Pinnacle3 Radiation Therapy Planning System assists the clinician in formulating a treatment plan that maximizes the dose to the treatment volume while minimizing the dose to the surrounding normal tissues. The system is capable of operating in both the forward planning and inverse planning modes.

The device is indicated for use in patients deemed to be acceptable candidates for radiation treatment in the judgment of the clinician responsible for patient care.

Plans generated using this system are used in the determination of the course of a patient's radiation treatment. They are to be evaluated, modified and implemented by qualified medical personnel.

Pinnacle3 Radiation Therapy Planning System version 7.2 (hereafter Pinnacle' RTP) provides radiation therapy planning for the treatment of benign or malignant diseases. When using Pinnacle3 RTP, qualified medical personnel may generate, review, verify, approve, print and export the radiation therapy plan prior to patient treatment. Pinnacle RTP can approvide plans for various radiation therapy modalities including External Beam Treatment, Stereotactic Radiosurgery, and Brachytherapy.
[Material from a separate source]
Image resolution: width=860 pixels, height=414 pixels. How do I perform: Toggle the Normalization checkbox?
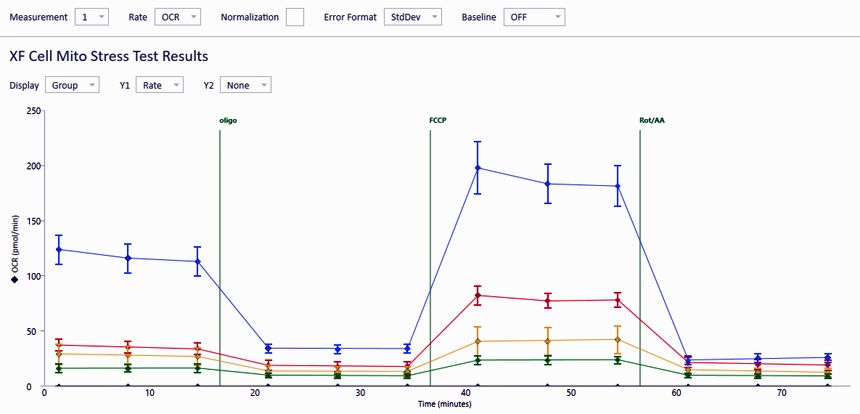(x=294, y=17)
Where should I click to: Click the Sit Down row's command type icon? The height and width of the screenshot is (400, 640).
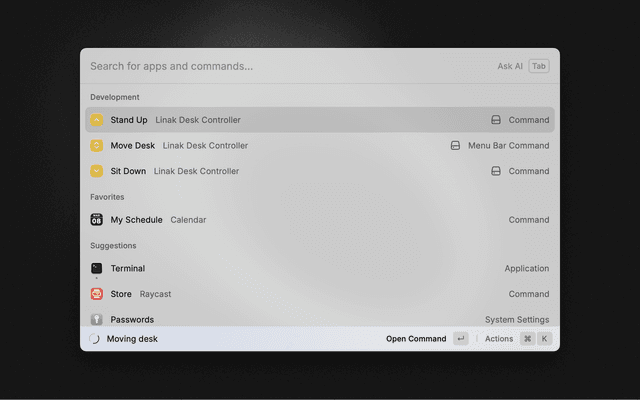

Pinnacle3 RTP is a software package that runs on a Sun UNIX (or UNIX compliant) computer and consists of a core software module (Pinnacle') and optional software features. These optional software features, commonly referred to as "plug-ins", are typically distributed separate from the core software product (separate CD-ROM). The device has network capability to other Pinnacle RTP workstations and to both input and output devices via local area network (LAN) or wide area network (WAN).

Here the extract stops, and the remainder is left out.